◆ What you will do:
Render the lines below as a JSON list of strings, one string per line and no blank lines, beginning with the line containing "Image resolution: width=336" and running through the line containing "Action: coord(452,125)", and include only those lines. Omit the pictures from your answer.

◆ Extracted information:
<<<<

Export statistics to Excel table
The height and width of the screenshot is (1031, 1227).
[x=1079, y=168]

>>>>
<<<<

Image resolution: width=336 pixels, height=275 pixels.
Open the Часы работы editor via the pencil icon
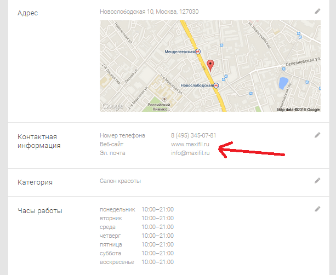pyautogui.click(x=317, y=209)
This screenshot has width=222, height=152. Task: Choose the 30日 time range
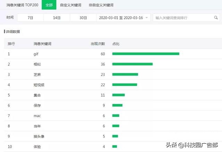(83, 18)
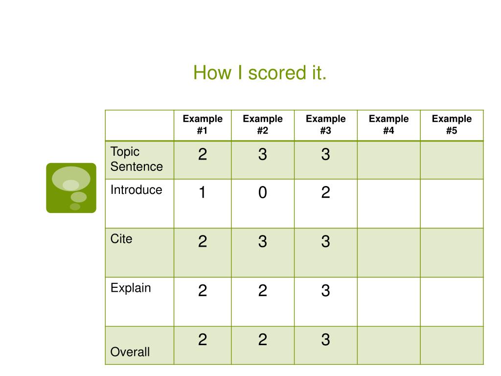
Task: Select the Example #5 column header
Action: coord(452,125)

>>>>

◆ The solution:
[
  "Image resolution: width=336 pixels, height=275 pixels.",
  "Open the Часы работы editor via the pencil icon",
  "pyautogui.click(x=317, y=209)",
  "This screenshot has width=222, height=152. Task: Choose the 30日 time range",
  "(83, 18)",
  "Task: Select the Example #5 column header",
  "Action: coord(452,125)"
]